I had forgotten about Jovan Belcher incident.

  • Strand:
    • It finally became a public record yesterday at 1:31 p.m.! The complete probable cause arrest affidavit (pdf) is uploaded here.  Let me tell you something - I've got internal alarm bells going off because those facts in the affidavit don't add up.    My hunch is that whatever happened out in Cottondale did not go down as described in the affidavit.  

    • The autopsy will provide more information and it, too, is a public record. Certainly the autopsy has occurred but the report might not be finalized yet. 
    • Orchestrated by a law firm, the mother of Athena Strand held a press conference yesterday at the courthouse complete with a prop of the package of Barbies delivered by the alleged killer in his capacity as a Fed Ex driver. But the event was not about the upcoming criminal case but instead about suing people.  I want to be delicate here, but I don't think that was a good look at all. 

    • But the event did work in getting a lot of press coverage. However, my favorite photo is from the Dallas Morning News where they tried to get the artsy shot below.  Little did they know the image captured the Wise County District Attorney -- the man who will exclusively decide whether to seek the death penalty -- in the crowd.
      D.A. James Stainton (far left)
  • Oh, my. Someone got cold feet after being selected for top education job in Boyd. 

  • The Democrats somewhat surprisingly lost a member in the Senate this morning. 

  • Video footage of the actual prisoner swap yesterday involving Brittney Griner.

  • Here is absolutely wild dashcam footage of a wreck two days ago in Lewisville. A 2016 Chevrolet Corvette and a 2020 Ford Mustang can be seen passing on the right before all chaos breaks out. They had to be doing over 100 mph because the dashcam stamp shows that driver to be doing 83 mph.

  • Did you ever want to know what the actual Alamo footprint looks like superimposed over a satellite image from today? Here ya go. I tried to find an image like this last year without success when I was reading Forget the Alamo: The Rise and Fall of an American Myth -- a fantastic book.

  • I understand people being put off by high football coaches salary, but I'm taking a contrarian view here. Consider TCU and Decatur ISD and their incredible seasons.  Both may have paid a premium for their coaches this year (Decatur's coach even made the front page of the Star-Telegram), but consider their return on investment in two areas: (1) Tangible - The equivalent in advertising dollars and (2) Intangible but equally valuable - The simple good feelings generated in the communities they serve.  
    • As for TCU, they could not afford the amount of national advertising they have received this year. What's an ad on national TV cost per minute? They've been on national TV, in a positive light, for hours upon hours
    • As for Decatur, the coach might be being paid a premium of $30,000+, but being on the verge of a state championship game would probably be worth it to the Chamber of Commerce. And most parents wouldn't mind chipping in a few bucks for the sheer fun of it all. 
  • Legal nerdy stuff couple with current events: It's Texas Criminal Law 101 that if a person is incarcerated in jail on a felony and he can't make bond, but the State fails to indict him within 90 days of when his incarceration begins, then he is entitled to a PR bond or a bond reduction to an amount that he can actually afford it. An appellate court  had to reluctantly point this out yesterday in a case where the prosecutors in Panola County failed to indict the alleged killer of a deputy sheriff until 10 months had passed. Amazing. Here's the original story from 2020.
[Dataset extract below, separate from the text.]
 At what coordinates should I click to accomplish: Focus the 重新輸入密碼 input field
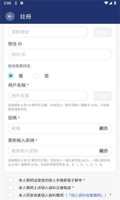point(60,151)
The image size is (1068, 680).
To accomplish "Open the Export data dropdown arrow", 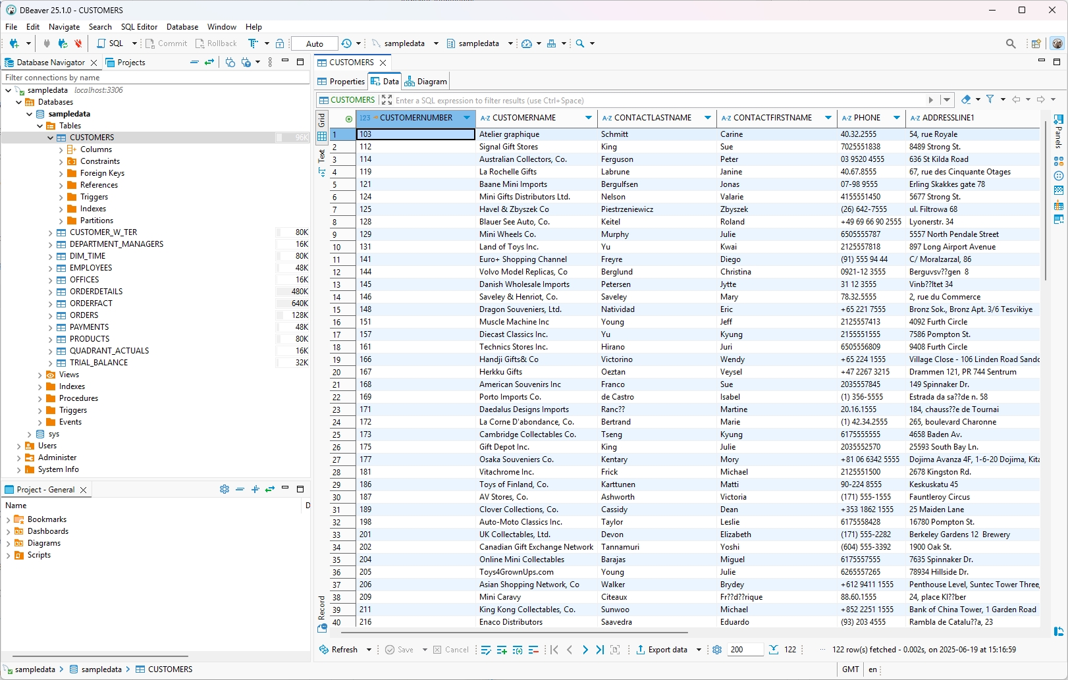I will click(699, 650).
    • The court pointed out (footnote 1) that the State failed to utilize a portion of the State Constitution allowing a capital murder defendant to be held without bail if the State had taken the effort to jump through a couple of hoops. See TEX. CONST. art. I, § 11.
    • Here's a wild paragraph from the State's brief that makes me wonder what the heck is going on in that East Texas county.

  • Time which has passed since the Wise County Sheriff's Office, despite having a full male DNA profile, has failed to solve the murder of Lauren Whitener in her home at Lake Bridgeport: 3 years, 157 days.